9. 輪重減少を抑制する台車

  • 乗り上がり脱線に対する安全性の向上を目的として、台車枠の側ばりと横ばりの間に回転機構を設けた輪重減少抑制台車を開発しました。
  • 一般的な構造の台車に比べ最大で約4割の輪重減少抑制効果を確認しました。

鉄道車両が出口側緩和曲線のような軌道の平面性変位の大きな箇所を走行する際、台車と軌道面との間に生じるねじれにより進行先頭軸の外軌側車輪で輪重が大きく減少することがあります。このような状況で大きな横圧が加わると、車輪がレールに乗り上がり脱線に至る危険性があります。乗り上がり脱線を防止するためには横圧の低減または輪重減少の抑制が有効です。

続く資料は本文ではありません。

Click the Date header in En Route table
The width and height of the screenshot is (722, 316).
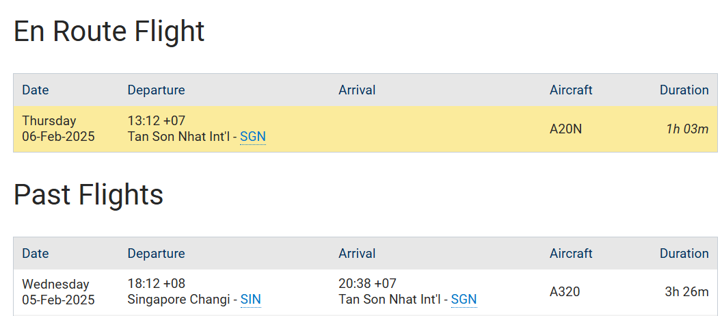[36, 90]
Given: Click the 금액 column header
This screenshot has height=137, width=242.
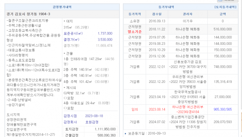Looking at the screenshot, I should tap(222, 14).
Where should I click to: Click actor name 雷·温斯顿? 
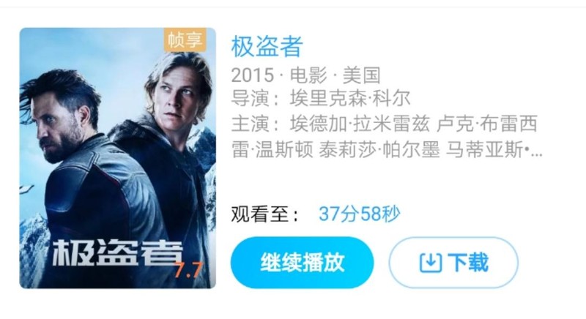(x=272, y=150)
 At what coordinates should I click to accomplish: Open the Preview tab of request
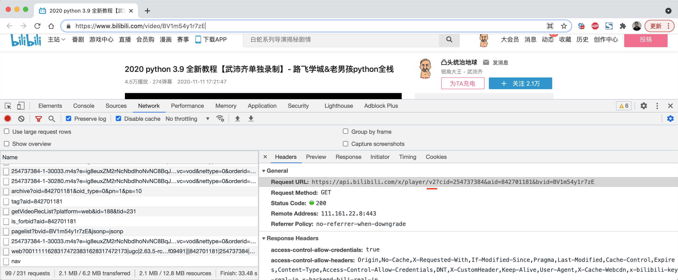point(316,157)
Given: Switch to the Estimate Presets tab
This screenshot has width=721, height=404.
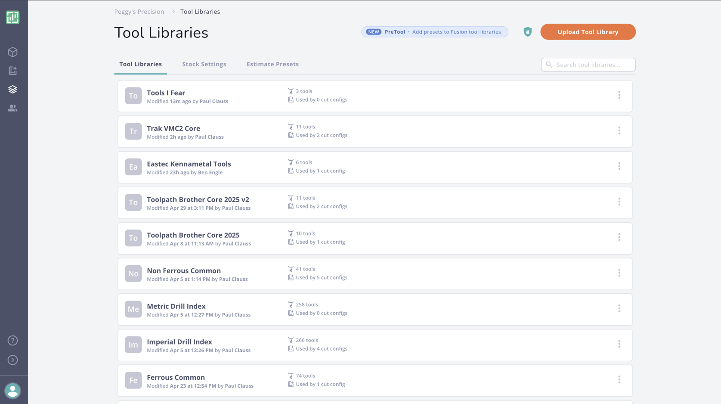Looking at the screenshot, I should 272,64.
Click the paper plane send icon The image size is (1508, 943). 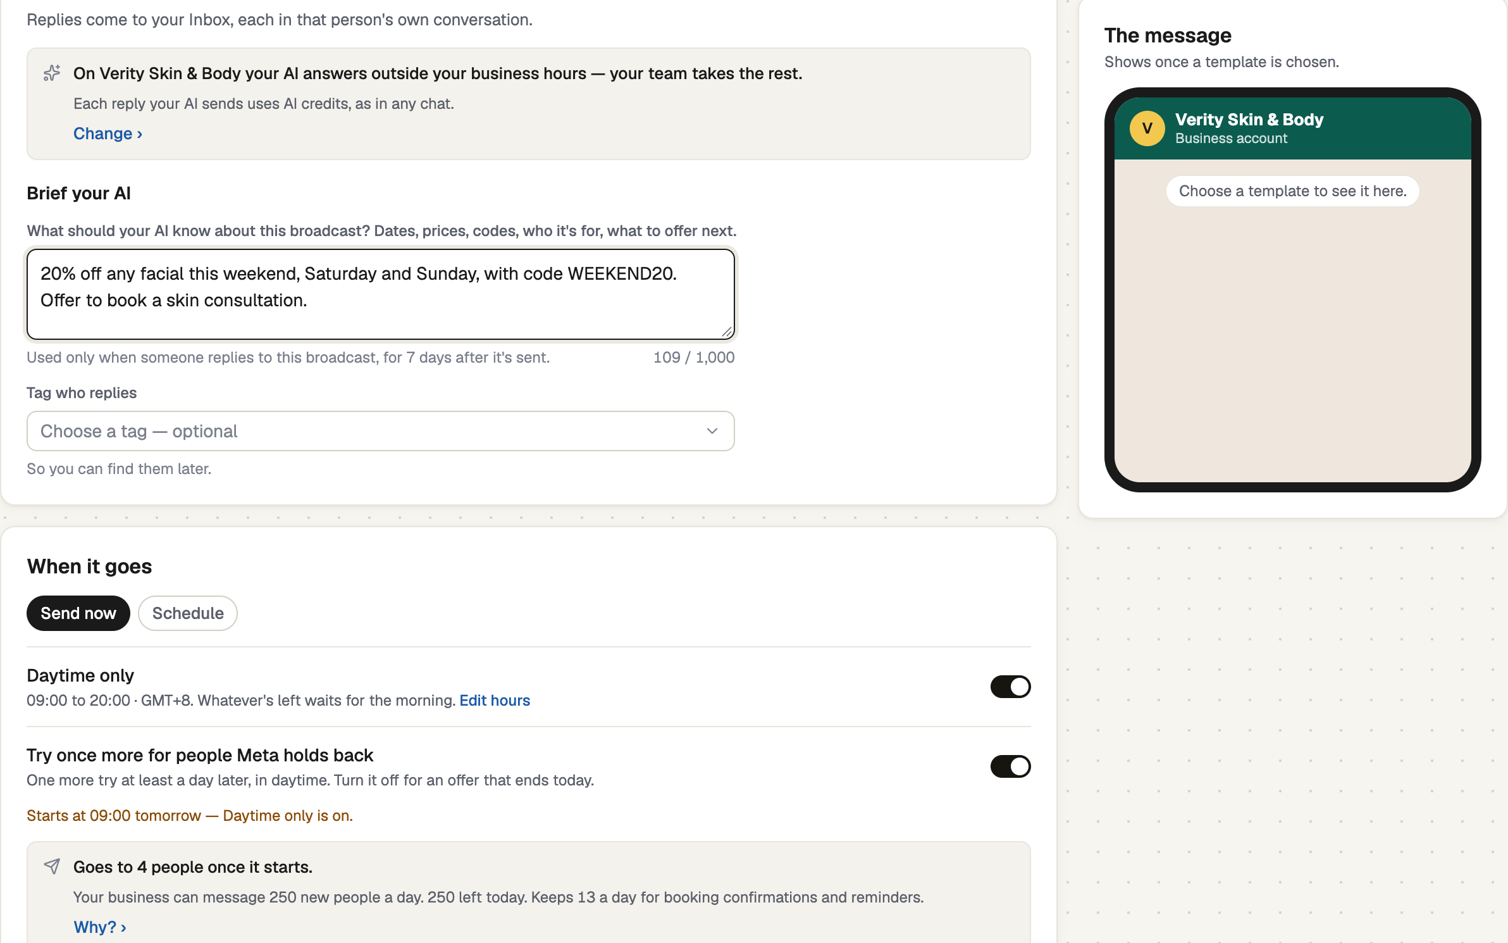point(52,866)
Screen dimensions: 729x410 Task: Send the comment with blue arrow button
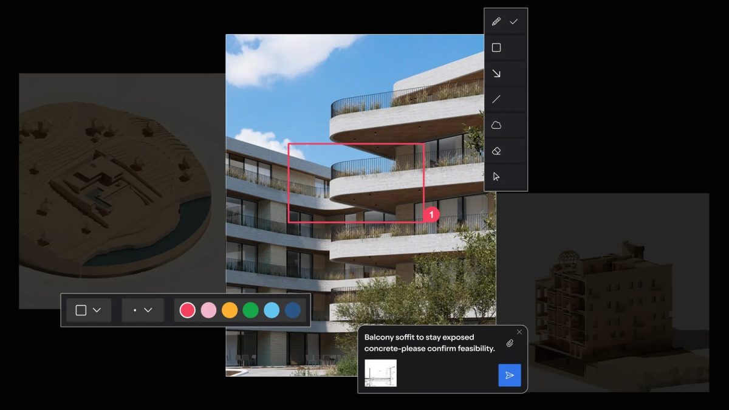509,375
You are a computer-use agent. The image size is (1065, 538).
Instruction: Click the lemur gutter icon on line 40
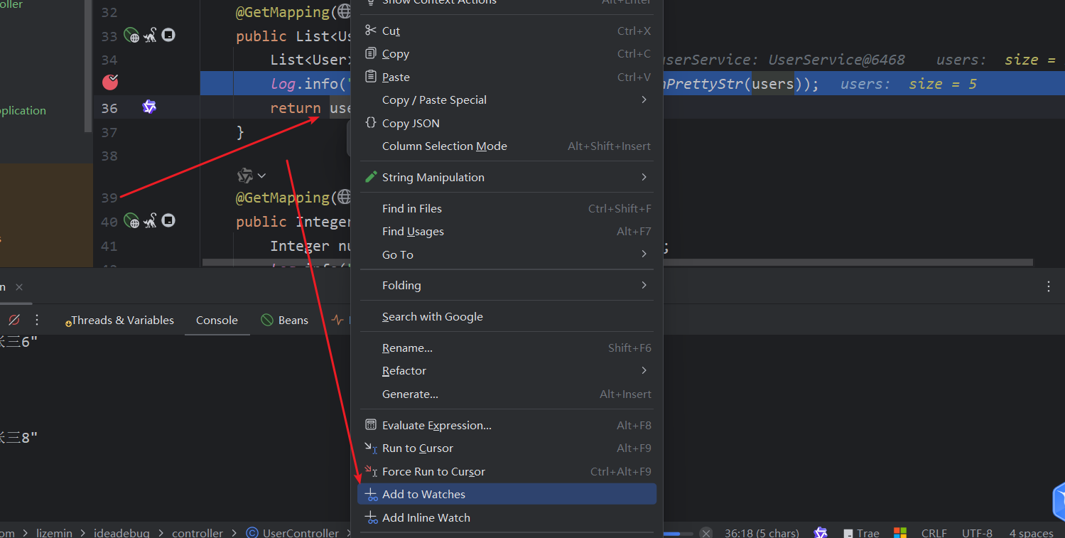tap(150, 221)
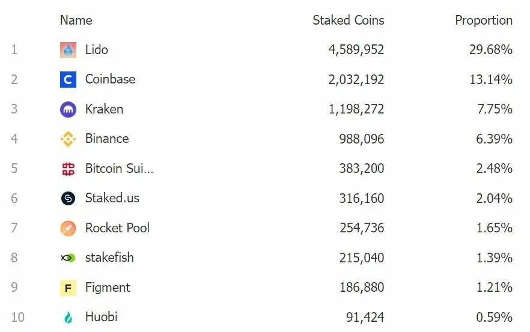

輪重減少を抑制するため、台車枠の側ばりと横ばりの間に回転機構を設けた在来線付随車用の輪重減少抑制台車(図1)を試作しました。この台車は回転機構により左右の側ばりがピッチ方向に自由に回転することができます。それにより、台車と軌道との間の平面的なねじれが吸収され、輪重減少が抑制されるため、乗り上がり脱線に対する安全性が向上します。

試作した輪重減少抑制台車の基本性能を確認するため、鉄道総研内試験線の曲線部の出口側緩和曲線を対象とした走行試験を実施しました。その結果、台車枠の側ばりと横ばりが溶接で剛に結合された一般的な構造の台車に比べ、最大で約4割の輪重減少抑制効果を確認しました(図2)。また、車両試験台での走行試験を行った結果、300km/hを超える速度域においても良好な走行安定性を有しており、本機構が走行安定性に影響を及ぼさないことを確認しました。